DU and Partners Help Farmers Conserve Montana's Prairies

The high density of wetland depressions and associated grasslands found on Montana's Hi-Line provide vital breeding habitat for waterfowl and other wetland-dependent wildlife. The Hi-Line, which encompasses Montana's portion of the Prairie Pothole Region (PPR), has been experiencing native grassland loss at rates not seen since the Dust Bowl. To help reverse this trend, DU conservation specialist Brett Dorak recently began working with the Natural Resources Conservation Service (NRCS) and Farm Service Agency (FSA) staff to promote federal conservation programs such as Continuous CRP and State Acres for Wildlife Enhancement (SAFE), which are not as well known as the Conservation Reserve Program (CRP) among private landowners.

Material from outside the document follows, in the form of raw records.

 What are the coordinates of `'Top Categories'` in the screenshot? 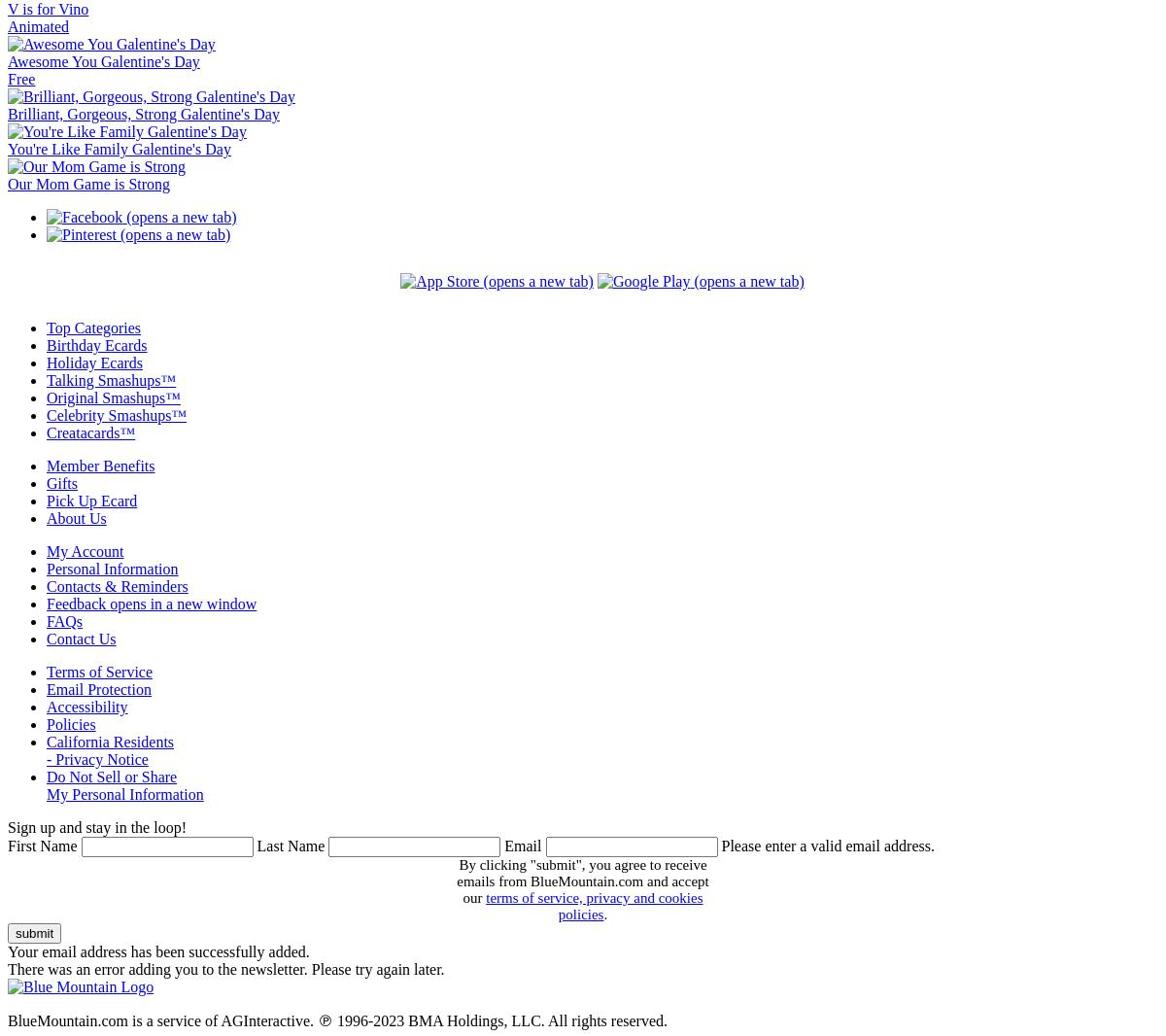 It's located at (93, 328).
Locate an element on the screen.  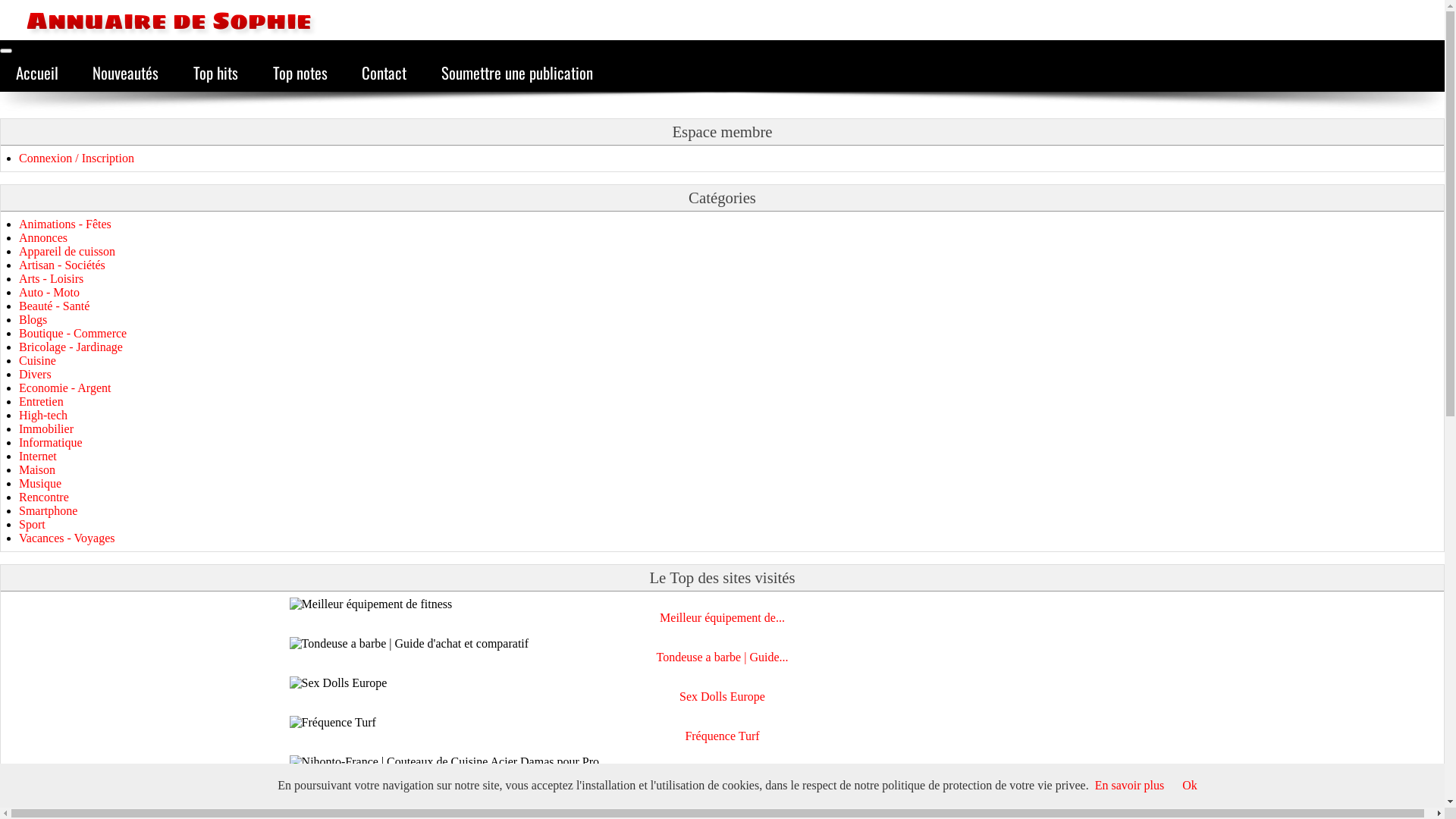
'Bricolage - Jardinage' is located at coordinates (70, 347).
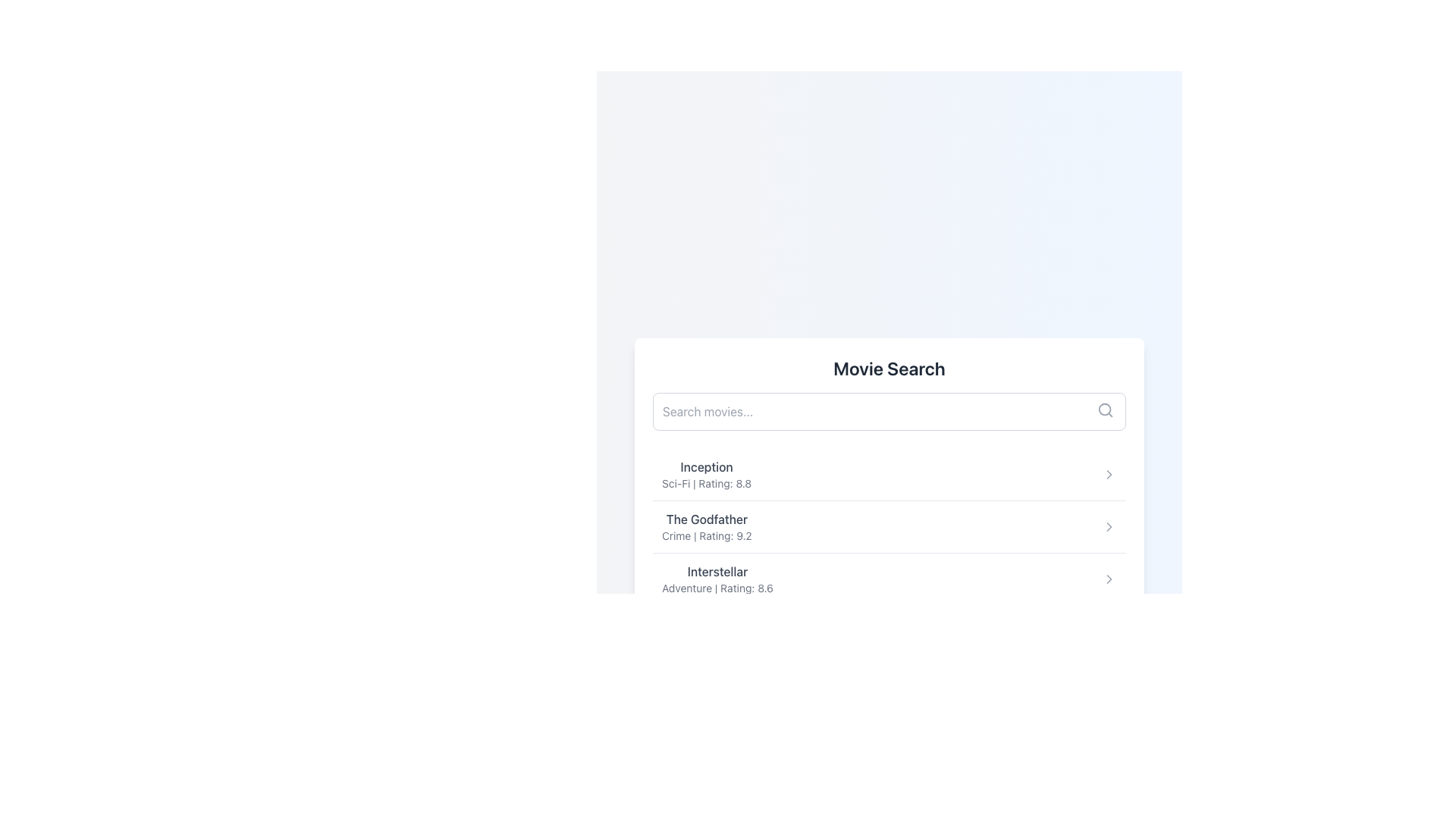 Image resolution: width=1456 pixels, height=819 pixels. What do you see at coordinates (889, 526) in the screenshot?
I see `the second list item representing the movie 'The Godfather'` at bounding box center [889, 526].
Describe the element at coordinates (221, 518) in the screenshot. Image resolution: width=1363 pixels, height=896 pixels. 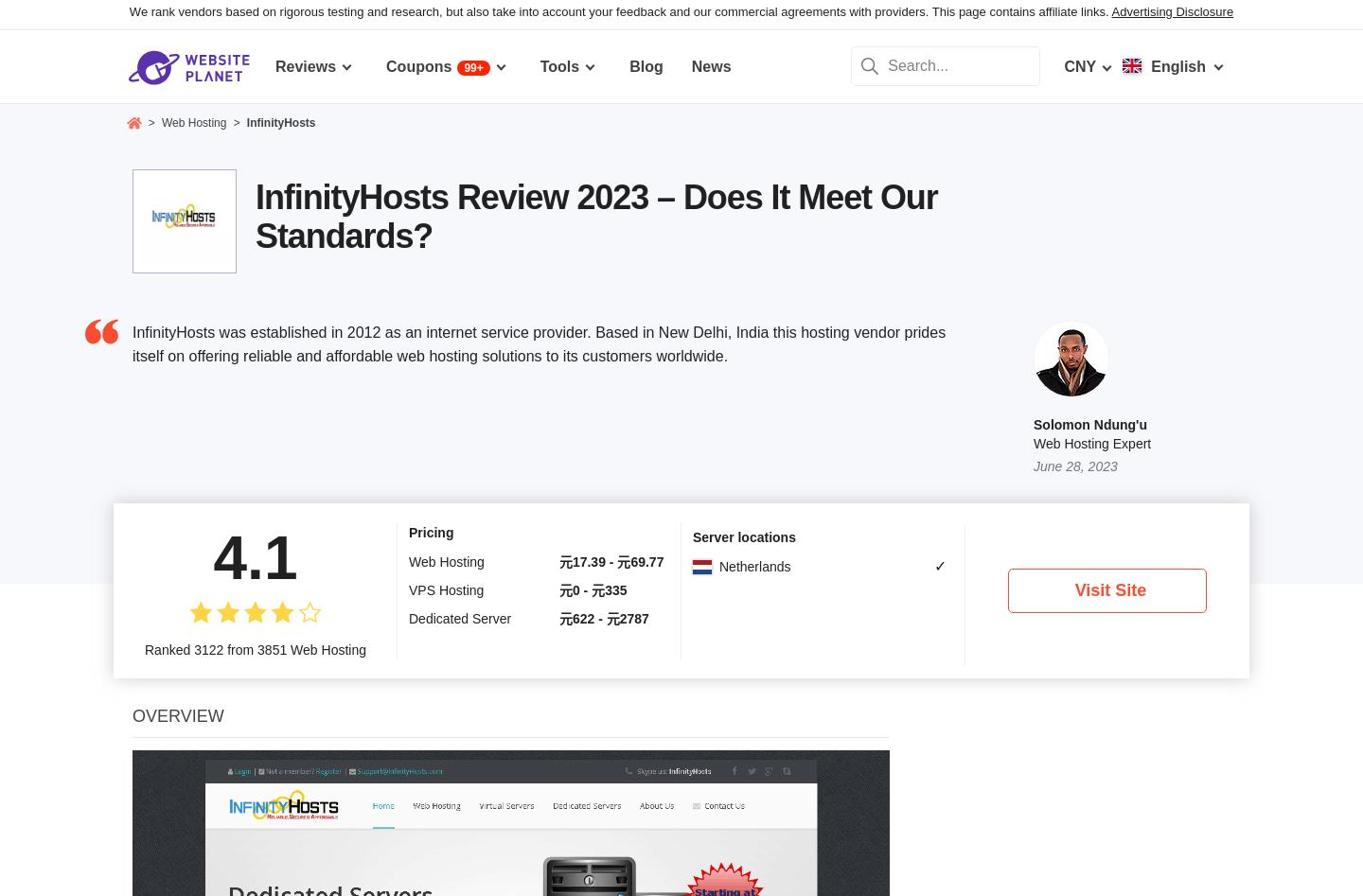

Many of these programs come with extra payment incentives to help farmers protect native grassland. 

Recently, high wheat prices and declining conservation payments have encouraged farmers to remove their land from CRP and put them back into row crop production. Montana's CRP enrollment across the PPR has declined by roughly 60 percent, from a peak of almost 2.4 million acres in 2007 to fewer than 1.4 million acres today. 

In 2013, Montana was allocated approximately 7,000 acres for the SAFE Prairie Pothole–Upland Game Bird Enhancement program. Thanks to DU, NRCS and FSA staff, all of those acres were successfully enrolled in this program. The grassland protected by these programs will provide crucial habitat for waterfowl and upland birds in Montana's portion of the PPR.